[DATA]

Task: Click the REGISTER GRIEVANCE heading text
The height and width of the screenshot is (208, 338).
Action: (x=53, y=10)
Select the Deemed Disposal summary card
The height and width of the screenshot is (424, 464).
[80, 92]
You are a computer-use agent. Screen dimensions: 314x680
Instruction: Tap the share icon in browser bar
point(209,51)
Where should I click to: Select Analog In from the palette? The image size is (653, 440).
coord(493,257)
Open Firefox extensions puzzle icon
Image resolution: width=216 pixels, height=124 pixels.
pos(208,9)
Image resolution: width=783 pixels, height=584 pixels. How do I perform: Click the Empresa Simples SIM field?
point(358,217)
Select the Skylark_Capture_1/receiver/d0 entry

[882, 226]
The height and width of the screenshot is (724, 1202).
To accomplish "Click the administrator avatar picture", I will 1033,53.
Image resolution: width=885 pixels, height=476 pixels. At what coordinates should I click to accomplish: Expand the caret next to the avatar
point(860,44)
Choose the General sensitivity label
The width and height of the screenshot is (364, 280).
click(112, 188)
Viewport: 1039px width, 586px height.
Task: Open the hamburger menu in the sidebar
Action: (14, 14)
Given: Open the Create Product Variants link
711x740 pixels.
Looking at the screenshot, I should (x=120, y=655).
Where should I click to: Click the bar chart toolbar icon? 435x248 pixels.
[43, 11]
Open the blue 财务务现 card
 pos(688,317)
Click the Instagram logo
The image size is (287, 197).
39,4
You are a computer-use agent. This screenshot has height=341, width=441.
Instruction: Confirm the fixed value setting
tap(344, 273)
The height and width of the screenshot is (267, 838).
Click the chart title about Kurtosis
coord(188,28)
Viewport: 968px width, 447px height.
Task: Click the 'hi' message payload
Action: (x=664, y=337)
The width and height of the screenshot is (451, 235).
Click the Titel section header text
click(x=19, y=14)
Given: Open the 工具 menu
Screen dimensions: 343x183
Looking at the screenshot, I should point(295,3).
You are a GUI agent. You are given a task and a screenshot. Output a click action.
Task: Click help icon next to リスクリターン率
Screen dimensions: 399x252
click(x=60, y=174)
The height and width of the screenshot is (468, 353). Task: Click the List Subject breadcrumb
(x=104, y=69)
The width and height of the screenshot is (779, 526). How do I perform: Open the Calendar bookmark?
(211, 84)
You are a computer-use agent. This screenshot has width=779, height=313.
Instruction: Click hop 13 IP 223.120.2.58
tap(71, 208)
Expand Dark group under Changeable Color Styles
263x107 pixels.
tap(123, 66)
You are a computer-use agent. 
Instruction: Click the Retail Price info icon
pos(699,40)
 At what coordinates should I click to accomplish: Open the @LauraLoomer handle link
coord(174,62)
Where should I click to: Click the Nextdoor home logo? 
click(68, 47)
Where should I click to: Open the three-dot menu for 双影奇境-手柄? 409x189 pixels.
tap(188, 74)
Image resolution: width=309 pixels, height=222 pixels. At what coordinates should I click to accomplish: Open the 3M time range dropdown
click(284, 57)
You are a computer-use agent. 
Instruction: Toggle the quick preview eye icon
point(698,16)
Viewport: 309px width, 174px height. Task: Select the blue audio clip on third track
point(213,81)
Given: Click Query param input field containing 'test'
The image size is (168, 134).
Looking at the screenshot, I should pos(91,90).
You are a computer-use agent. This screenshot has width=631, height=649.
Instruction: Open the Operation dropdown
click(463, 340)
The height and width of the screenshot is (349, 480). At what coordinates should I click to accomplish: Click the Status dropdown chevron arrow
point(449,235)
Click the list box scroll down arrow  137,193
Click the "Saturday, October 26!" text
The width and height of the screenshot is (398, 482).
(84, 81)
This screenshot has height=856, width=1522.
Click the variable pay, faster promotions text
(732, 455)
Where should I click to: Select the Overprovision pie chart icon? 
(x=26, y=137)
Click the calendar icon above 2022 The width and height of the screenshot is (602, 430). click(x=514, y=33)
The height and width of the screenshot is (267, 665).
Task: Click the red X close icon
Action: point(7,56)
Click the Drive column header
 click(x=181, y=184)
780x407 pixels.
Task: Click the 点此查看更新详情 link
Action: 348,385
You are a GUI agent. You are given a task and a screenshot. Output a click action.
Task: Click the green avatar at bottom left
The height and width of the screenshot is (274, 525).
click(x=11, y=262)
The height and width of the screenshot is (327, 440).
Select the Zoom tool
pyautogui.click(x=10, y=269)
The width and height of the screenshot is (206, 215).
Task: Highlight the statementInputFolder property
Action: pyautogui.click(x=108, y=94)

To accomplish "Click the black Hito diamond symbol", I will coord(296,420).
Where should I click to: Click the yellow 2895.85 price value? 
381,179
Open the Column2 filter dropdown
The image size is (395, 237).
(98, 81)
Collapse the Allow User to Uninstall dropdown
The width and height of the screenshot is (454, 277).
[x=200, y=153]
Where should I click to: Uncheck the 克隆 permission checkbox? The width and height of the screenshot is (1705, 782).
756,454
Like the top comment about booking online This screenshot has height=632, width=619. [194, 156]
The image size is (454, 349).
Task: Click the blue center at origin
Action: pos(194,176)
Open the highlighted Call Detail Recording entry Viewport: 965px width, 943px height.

[/DATA]

AIM OF THE TASK >>
Considering each line of the material above, count those with the word "will" and give only the number.

ANSWER TO THE EXERCISE >>
2